Mateo: 1, 18-24
Cristo vino al mundo de la siguiente manera: Estando María, su madre, desposada con José, y antes de que vivieran juntos, sucedió que ella, por obra del Espíritu Santo, estaba esperando un hijo, José, su esposo, que era hombre justo, no queriendo ponerla en evidencia, pensó dejarla en secreto.
Mientras pensaba en estas cosas, un ángel del Señor le dijo en sueños: “José, hijo de David, no dudes en recibir en tu casa a María, tu esposa, porque ella ha concebido por obra del Espíritu Santo. Dará a luz un hijo y tú le pondrás el nombre de Jesús, porque él salvará a su pueblo de sus pecados”.

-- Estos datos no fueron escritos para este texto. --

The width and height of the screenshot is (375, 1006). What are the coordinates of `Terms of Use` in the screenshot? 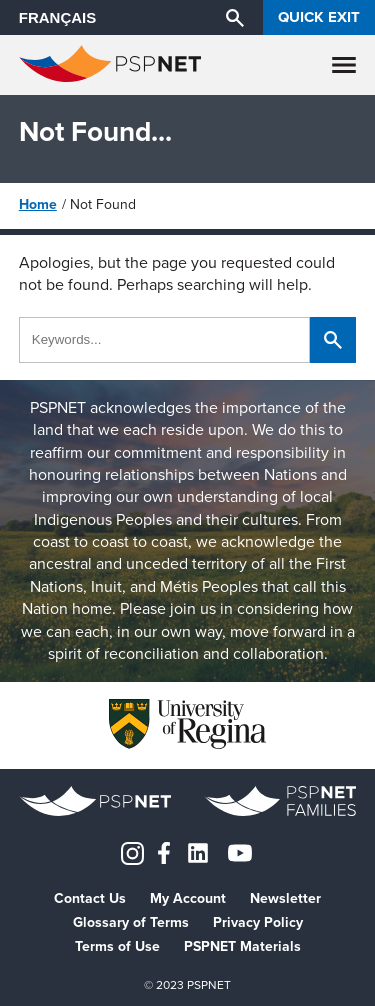 It's located at (117, 947).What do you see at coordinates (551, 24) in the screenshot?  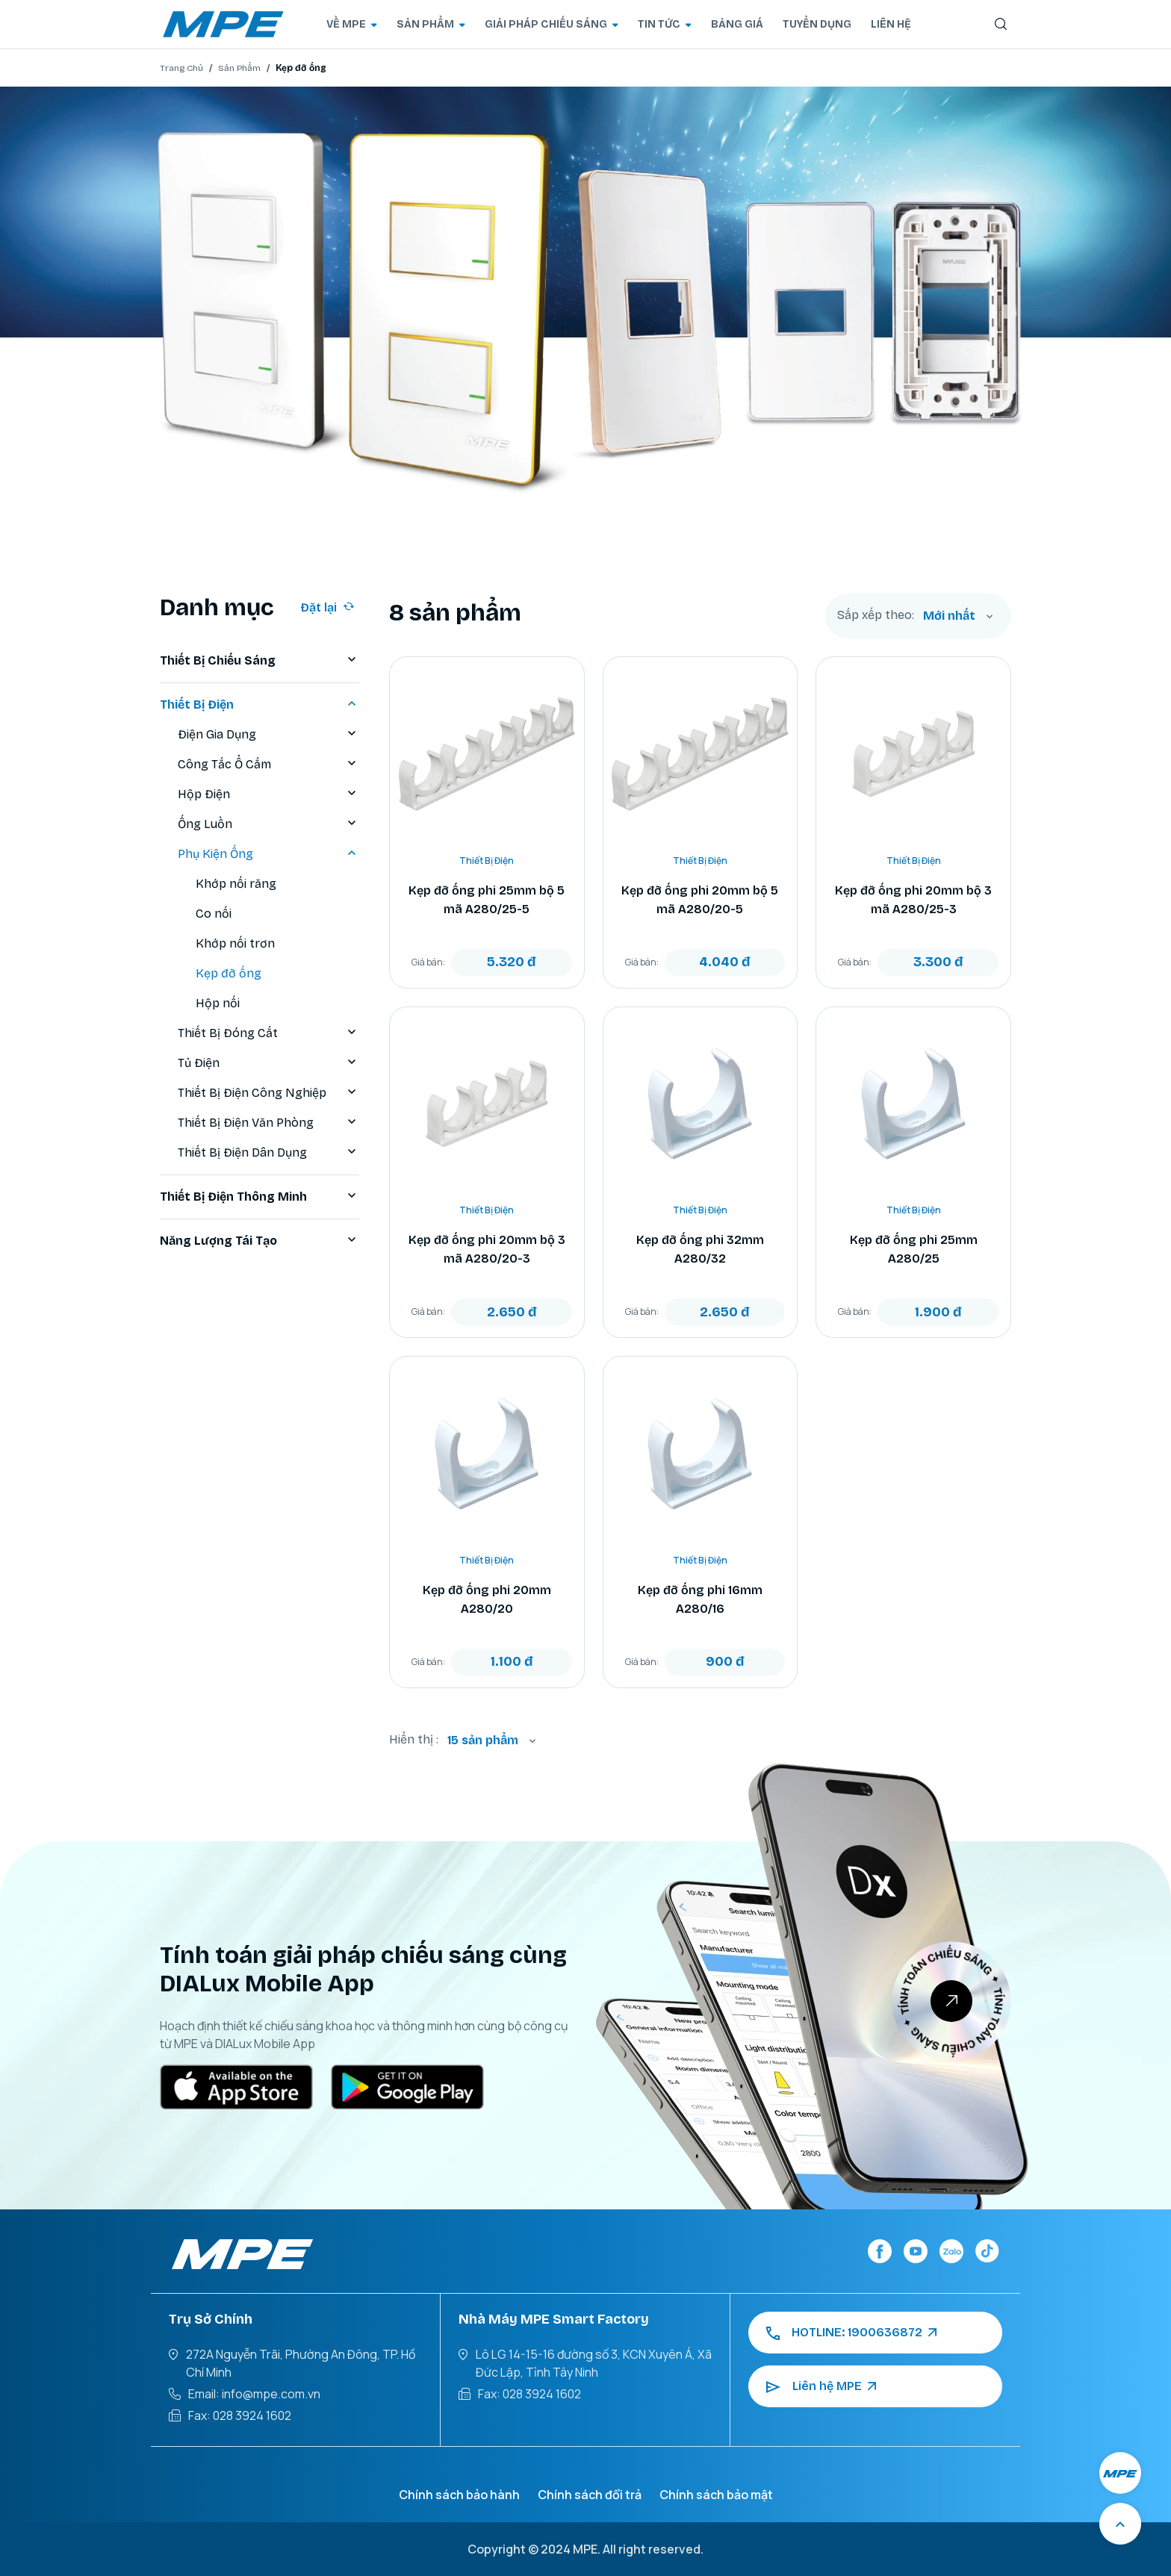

Todo esto sucedió para que se cumpliera lo que había dicho el Señor por boca del profeta Isaías: He aquí que la virgen concebirá y dará a luz un hijo, a quien pondrán el nombre de Emmanuel, que quiere decir Dios-con-nosotros. Cuando José despertó de aquel sueño, hizo lo que le había mandado el ángel del Señor y recibió a su esposa.
Reflexión
Dios con nosotros: José y María
Dios que creó al hombre, quiere estar siempre a su lado. Esa búsqueda del hombre, esa cercanía al hombre sólo puede entenderse por el amor infinito de Dios. Él siempre ha amado a los hombres y, por eso, ha querido hacer de toda la historia humana una historia de amor consigo. Y esta historia de amor es una historia en etapas.
Hubo un primer amor, en el paraíso, y pronto una ruptura. Y a pesar de esta infidelidad humana, Dios con paciencia de enamorado, fue reconquistando el amor de los hombres. Comenzó a hablar con Abraham, con quien hizo una alianza personal. Después se reveló a Moisés y lo eligió para liberar a su pueblo. La salida de Egipto cruzando el Mar Rojo, fue la primera gran prueba del amor de Dios.
El pueblo empezó a creer en Él, y vino un primer compromiso colectivo: la Alianza del Sinaí. Allí comenzaron como las nupcias oficiales entre Dios y su pueblo Israel, pero unas nupcias marcadas por muchas infidelidades de parte de los hombres. Pero nada pudo alterar la fidelidad de Dios. Siempre de nuevo renovó la promesa de su presencia activa y amante en medio del pueblo. Finalmente anunció una prueba de amor suprema. Es la promesa que hemos oído en la primera lectura de hoy: “La virgen está encinta y da a luz un hijo, y le pone por nombre Emmanuel que significa: Dios con nosotros”.
En la Anunciación del ángel a María llegó ese momento supremo en la historia de amor entre Dios y los hombres. Porque el Hijo que nacerá de María viene a sellar una Alianza nueva y definitiva. Dios ya no quiere seguir hablándonos a través de profetas. Ahora viene Él mismo, en persona, hecho hombre, para ser el “Dios con nosotros”.
Que feliz está María en esa hora: ha llegado por fin el gran momento de la historia, ese momento que su pueblo esperaba desde hacía siglos. La historia santa pasa ahora por Ella, depende de Ella, culmina en Ella – pero en provecho de todos. En esa hora Dios le revela que quiere llevar su amor a los hombres, al último extremo posible.
Esa revelación culmina en la cruz. Y María comenzó a sufrir inmediatamente. El Evangelio de hoy da idea de su difícil situación frente a su prometido José. Los dos se amaban tiernamente y, sin embargo, Ella no se creyó autorizada para disponer del secreto de Dios. No tuvo más remedio que callarse, esperando y confiando en Dios.
Los dos tuvieron que amarse mucho para poder soportar juntamente tantas pruebas y sufrimientos. Porque fue precisamente el amor a Ella, por lo que José conservó su fe en María, por lo que – a pesar de todo – no dudó nunca de Ella. Él conocía y amaba demasiado a María para sospechar de Ella ni un solo instante. Para el que ama verdaderamente, mil objeciones no llegan a formar una duda. Para el que no ama, mil pruebas no llegan a formar una certeza.
José había sufrido y buscado, había encontrado y resuelto lo que tenía que hacer, cuando el ángel vino a recompensarle. El ángel no llegó hasta que todo había acabado. A San José, como a nosotros, Dios no le envía su ángel para dispensarle de luchar o de reflexionar.